Criteria used to assess exam quality
Each review scores an exam against fifteen criteria across five areas, drawn from standard educational-measurement literature (Downing & Haladyna, Biggs' constructive alignment, Bloom's revised taxonomy) and from practical exam-committee checklists used across Dutch universities.
Constructive alignment
-
Questions map to the stated learning objectives.
Every item can be traced back to an intended learning outcome.
-
The exam covers the syllabus proportionally.
Weighting reflects the emphasis given in teaching.
-
Multiple cognitive levels are assessed (recall, apply, analyse, evaluate).
Avoids testing only at the lowest Bloom levels.
Item quality
-
Each question is unambiguous and uses clear language.

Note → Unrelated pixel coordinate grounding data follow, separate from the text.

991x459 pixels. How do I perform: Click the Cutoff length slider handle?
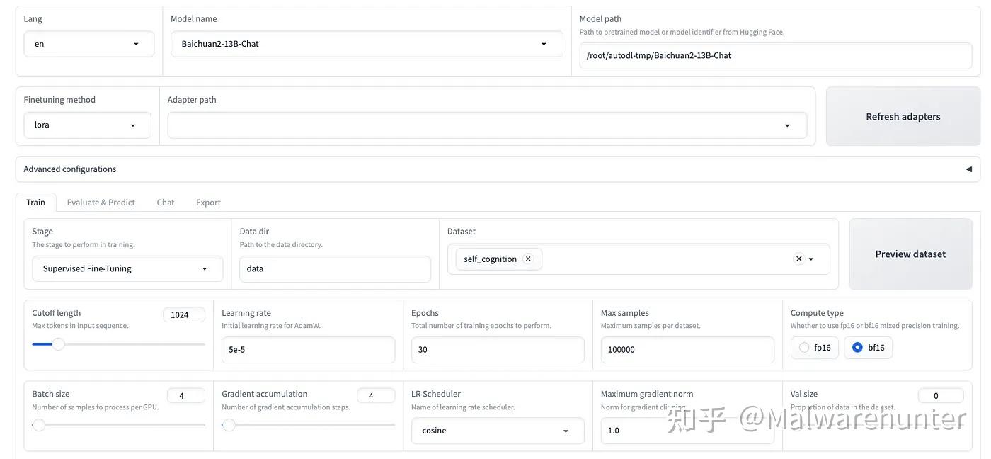[57, 343]
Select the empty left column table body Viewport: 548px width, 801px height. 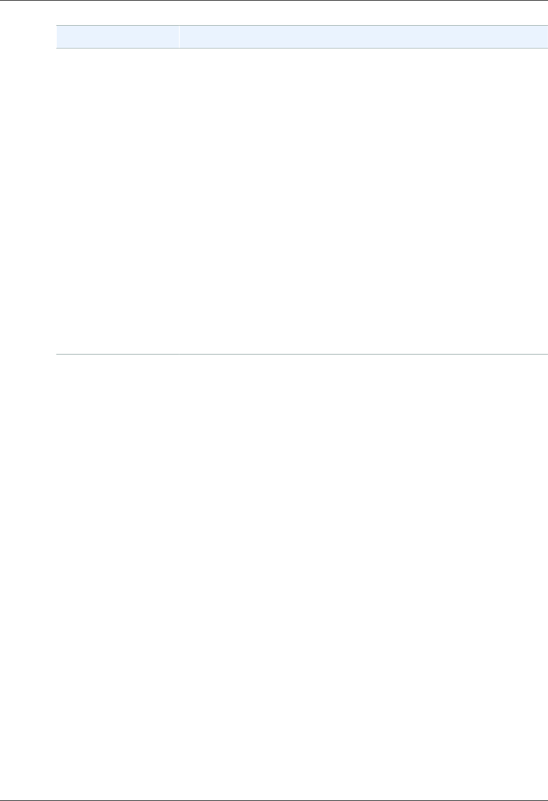[117, 201]
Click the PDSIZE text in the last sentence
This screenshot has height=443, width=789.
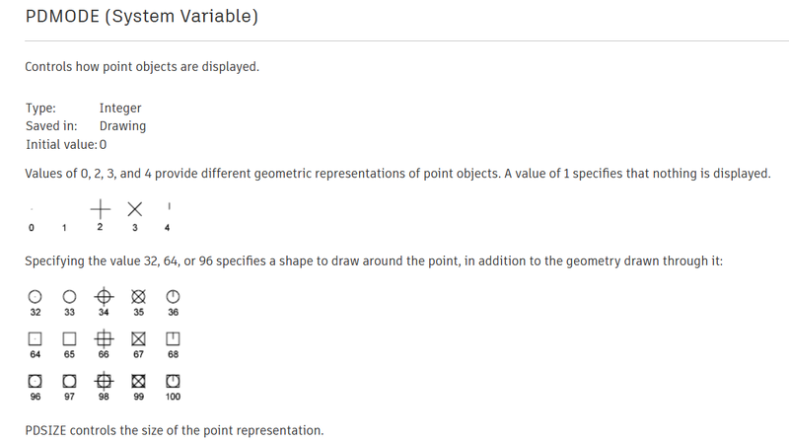45,431
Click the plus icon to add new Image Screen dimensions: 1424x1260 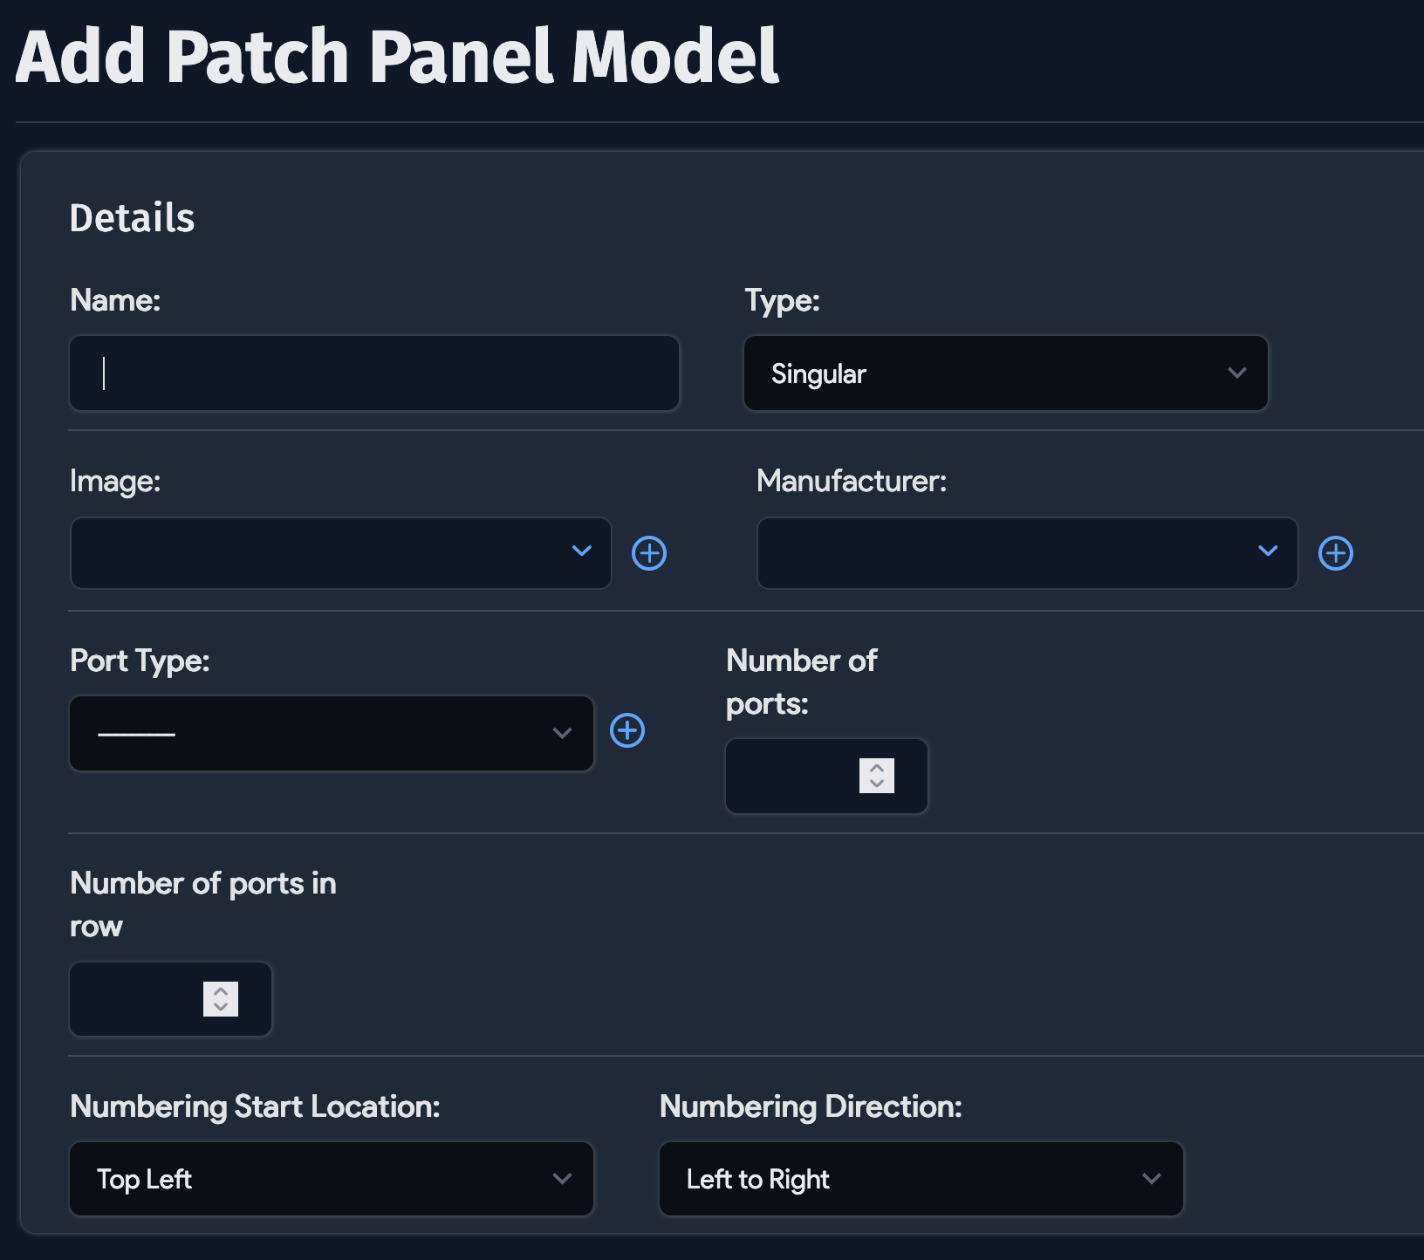(x=648, y=553)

A competent student can understand what is being asked on first reading.
-
For closed items, distractors are plausible and exactly one answer is correct.
No 'all/none of the above' fillers, no giveaways.
-
Items are independent — answering one does not cue another.
Later items do not reveal answers to earlier ones.
-
The exam has an appropriate spread of easy, medium and hard items.
Avoids being trivial or systematically too hard.
Fairness & accessibility
-
Language complexity is appropriate and does not become a barrier.
Tests the construct, not reading ability (unless that is the construct).
-
The exam is free of cultural, gender, or other group bias.
Examples and contexts are inclusive.
-
Layout and format are accessible (readable font size, logical ordering).
Works for students using extra time, screen readers, or dyslexia fonts.
Practicality
-
The total time is sufficient for a well-prepared student to finish carefully.
Not a speed test unless that is intentional.
-
Instructions (marks per question, aids allowed, format) are complete and unambiguous.
A student knows exactly what to do without asking.
-
Marks per item are proportional to effort and importance.
Big-mark questions are clearly identifiable.
Marking & reliability
-
A model answer or marking rubric is provided.
Open questions have explicit criteria for full, partial, and zero marks.
-
The exam is likely to produce consistent scores across markers.
Two markers following the rubric would reach the same grade.
-
Tasks resemble real, discipline-relevant problems where appropriate.
Supports transfer of learning beyond the classroom.
Scoring
Each criterion is rated on a 5-point Likert scale (1 = Strongly disagree, 5 = Strongly agree) with an optional Not applicable option. Per-criterion comments are the most actionable part of the report and are strongly encouraged for any rating of 1 or 2.
The overall score shown on each report is the unweighted mean of the rated (non-N/A) items, mapped to a quality band:
- Excellent mean ≥ 4.5
- Good mean ≥ 3.5
- Adequate mean ≥ 2.5
- Needs improvement mean ≥ 1.5
- Poor mean < 1.5